## ASSIGNMENT:
Where the string "computer" appears in a line of the data, show that line.

## MATERIAL SHOWN:
- Opening Delimiter -

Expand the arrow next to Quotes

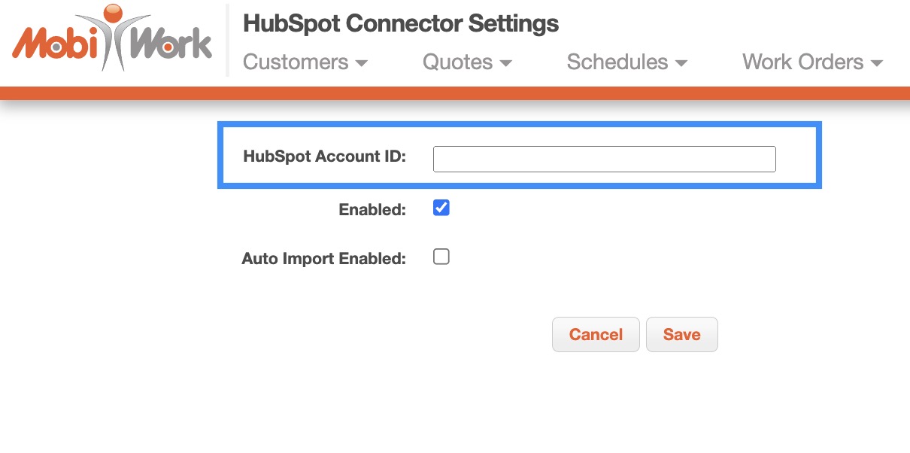pos(506,63)
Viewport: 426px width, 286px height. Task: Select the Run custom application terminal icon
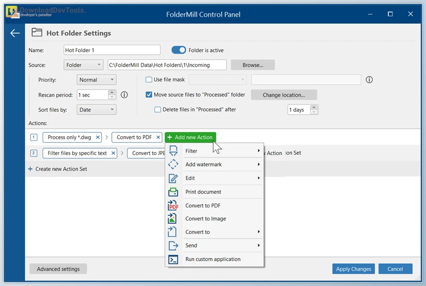click(173, 259)
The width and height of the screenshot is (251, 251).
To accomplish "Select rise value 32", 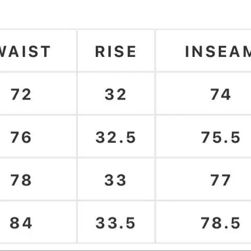I will tap(115, 94).
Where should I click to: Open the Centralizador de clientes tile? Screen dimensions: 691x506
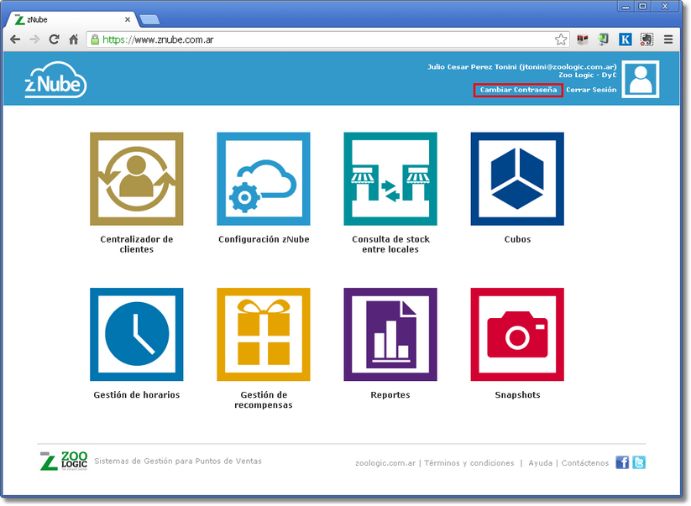136,179
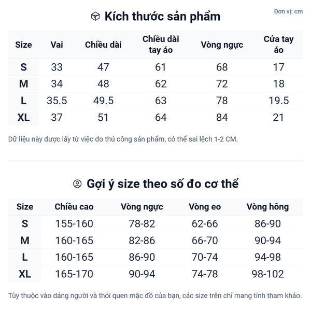Screen dimensions: 311x311
Task: Click the 35.5 shoulder value cell
Action: (x=57, y=101)
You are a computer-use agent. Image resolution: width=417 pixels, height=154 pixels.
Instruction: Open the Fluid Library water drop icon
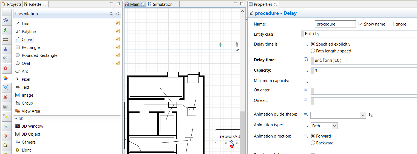click(x=5, y=49)
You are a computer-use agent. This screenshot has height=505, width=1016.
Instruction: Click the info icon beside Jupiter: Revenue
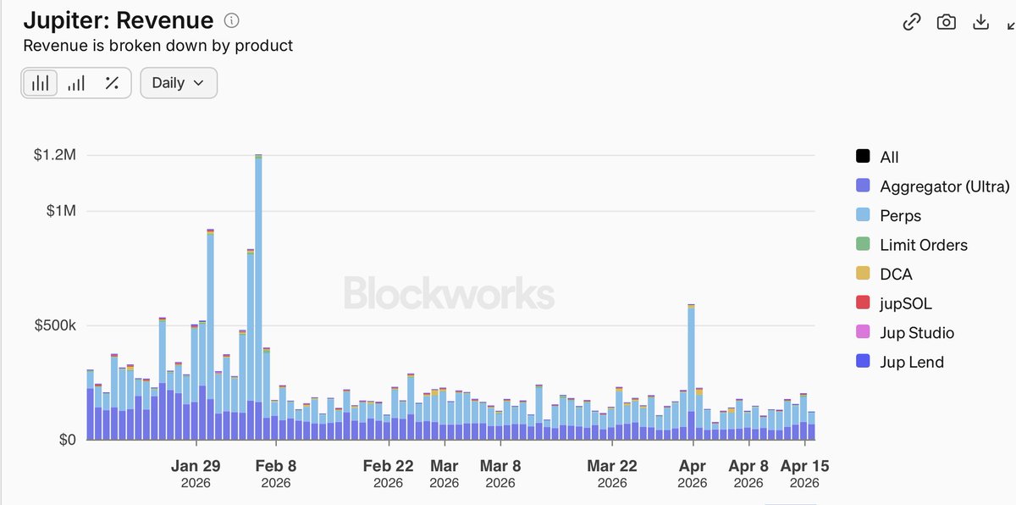(232, 20)
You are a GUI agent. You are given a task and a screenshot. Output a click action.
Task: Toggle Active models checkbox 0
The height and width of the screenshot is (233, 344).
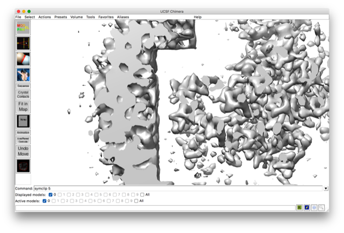(45, 201)
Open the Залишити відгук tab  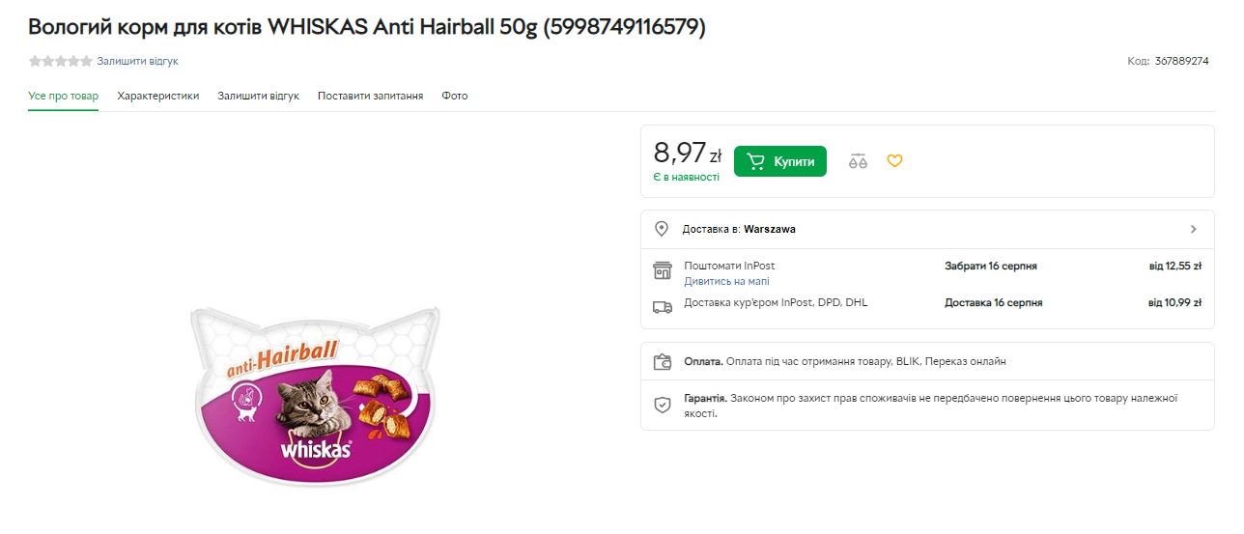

- Closing Delimiter -

## THE COMPLETED TASK:
You are a computer-use agent. Image resolution: width=417 pixels, height=154 pixels.
You are a computer-use agent. This screenshot has height=505, width=1016.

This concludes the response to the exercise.